A la hora de evaluar la Guerra Contra las Drogas, la interrogante radica entonces en si todas
estas vidas perdidas, todo este dinero, toda esta violencia, toda esta corrupción, esta
formidable erosión de las libertades civiles está, al menos, dando sus frutos. Pues bien,
quizá baste con citar la primera frase del informe "Evaluación nacional sobre la amenaza de
la droga" en su edición de 2010, informe elaborado por el Departamento de Justicia de
EEUU: "En general, ha aumentado la disponibilidad de drogas ilícitas".
Los números no mienten. En el 2007 —último año para el cual hay datos disponibles—, el
precio al detalle de un kilogramo de cocaína pura en las calles estadounidenses era el más
bajo jamás registrado; era un 22% inferior al registrado en 1999, año en que se lanzó el
Plan Colombia con el objetivo de detener la producción de cocaína en el país
sudamericano.
No hace mucho el presidente mexicano, Felipe Calderón, causó revuelo al aceptar por
primera vez que era necesario entablar un debate público y abierto sobre la legalización de
las drogas, algo a lo que se había negado hasta ese momento. Según un editorial de El
Universal, el cambio de actitud de Calderón tuvo que ver con una reunión que sostuvo días
antes con el entonces presidente electo de Colombia, Juan Manuel Santos. Según fuentes de
ese periódico, Santos le dijo a Calderón que el narcotráfico no está bajo control en el
territorio colombiano y que México debería ser el país que lidere un debate público acerca
de la legalización o despenalización de las drogas. Días después del anuncio de Calderón,
su predecesor, Vicente Fox, anunció que lanzaba una campaña para promover la
legalización de la producción, comercialización y consumo de estupefacientes.
De la misma opinión son los ex presidentes Fernando Enrique Cardoso (Brasil), César
Gaviria (Colombia) y Ernesto Zedillo (México), quienes fueron los primeros ex jefes de
Estado en hacer un llamado para "romper el tabú" y discutir alternativas a la prohibición, en
el marco de lo cual sugirieron la despenalización de la marihuana.
Más datos del informe Greenwald sobre el caso portugués: el porcentaje de heroinómanos
que se inyectan la droga ha pasado del 45 al 17, debido a que la nueva ley ha dado un gran
protagonismo a los programas de desintoxicación. Ese descenso explica, a su vez, que los
drogadictos representen sólo el 20% de los casos de VIH en el país ibérico, cuando antes de
la despenalización representaban el 56. Por otro lado, como ya no temen ser tratados como
criminales, cada vez son más los adictos que buscan ayuda.

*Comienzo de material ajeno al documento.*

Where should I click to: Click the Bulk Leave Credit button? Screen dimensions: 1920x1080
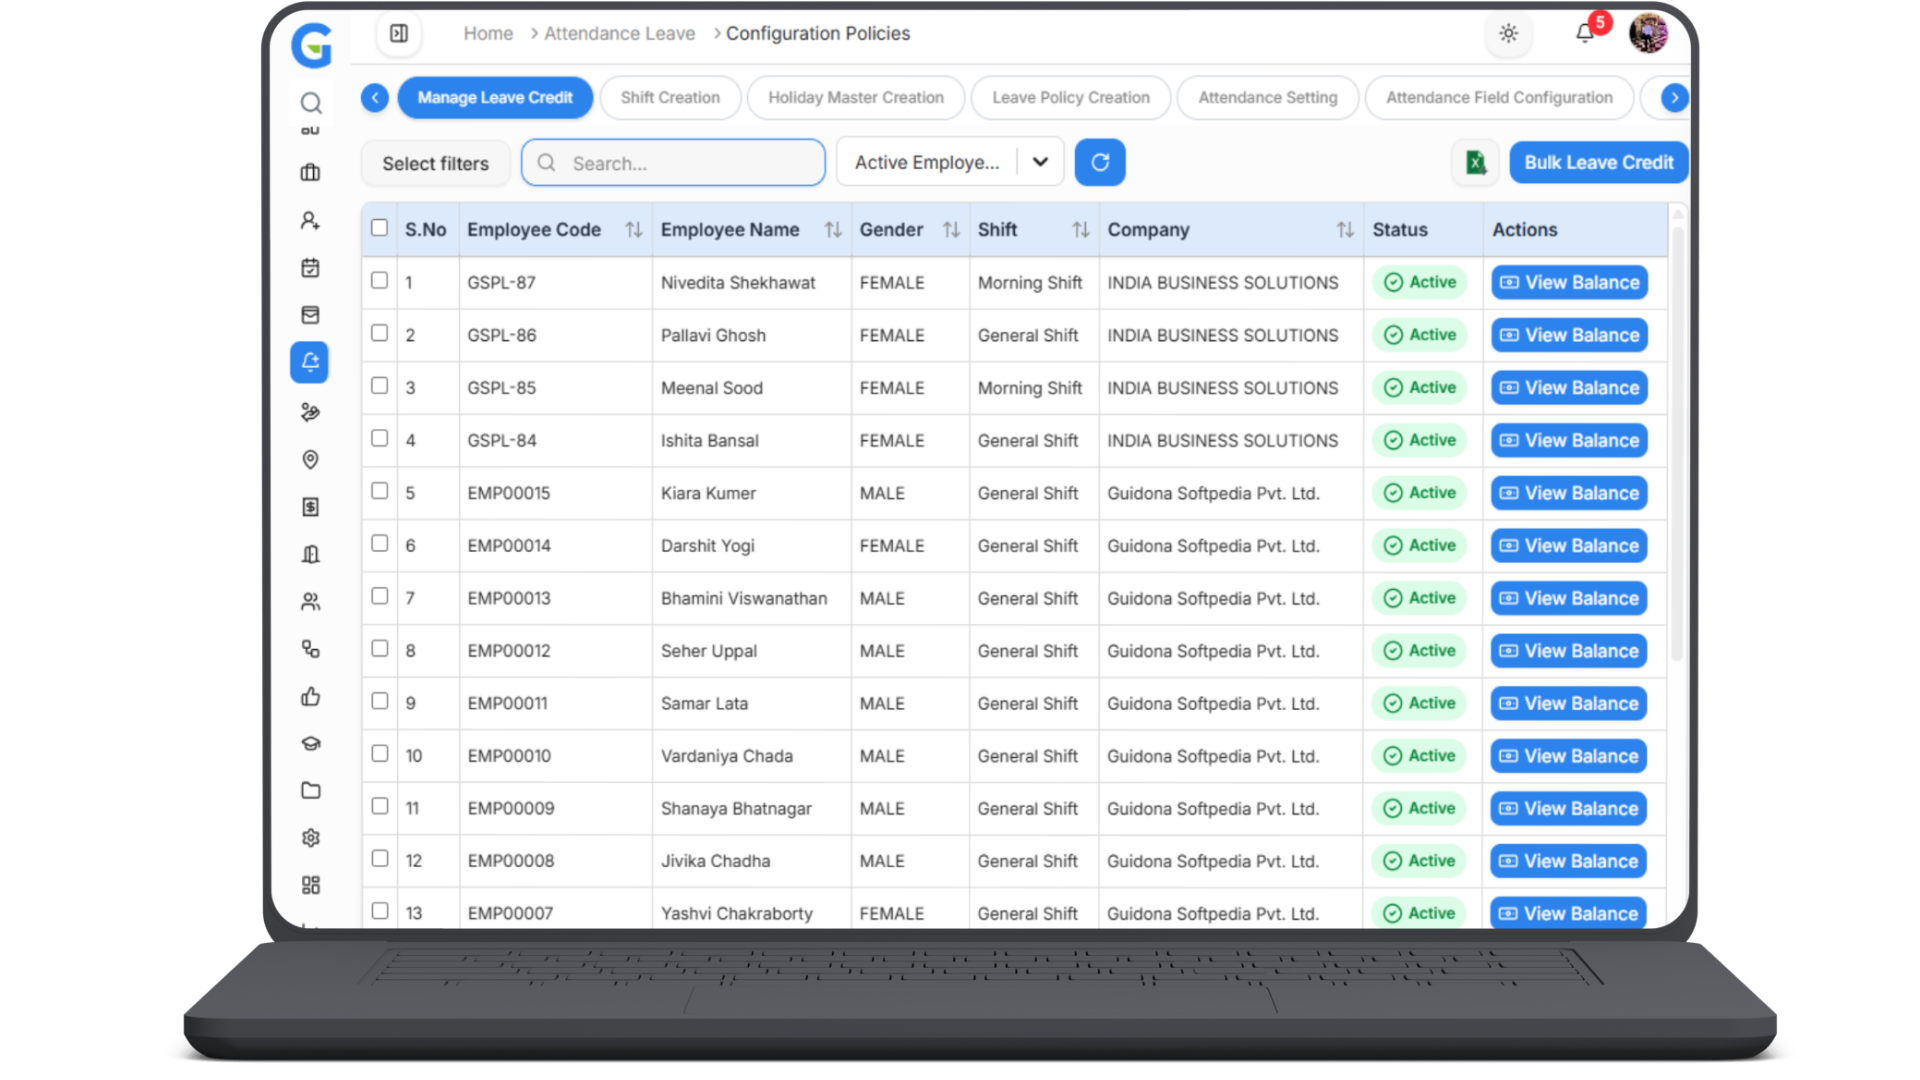[1598, 162]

El número de inscritos en
programas de sustitución de drogas ha pasado de los 6.000 de 1999 a los 24.000 de 2008. A
todo esto, no se ha registrado un aumento en el consumo de drogas.
Con todo, la mayor ventaja de la legalización es que ahuyentaría en gran medida a los
elementos criminales del negocio de las drogas, lo cual haría disminuir, si no erradicar, la
violencia y la corrupción asociadas a la prohibición.
Ningún defensor de la legalización ha dicho que ésta sea la panacea. Sin embargo, sí es
sustancialmente mejor que la patentemente fracasada Guerra Contra las Drogas. La
legalización no es una solución al problema de las drogas. La drogadicción continuará
siendo un flagelo, pero, así como la prohibición del alcohol resultó ser un enfoque
equivocado al problema del alcoholismo, de igual forma la Guerra Contra las Drogas ha
sido una manera equivocada de afrontar los problemas relacionados con el uso abusivo de
las drogas. Ya es hora de que caigamos en la cuenta.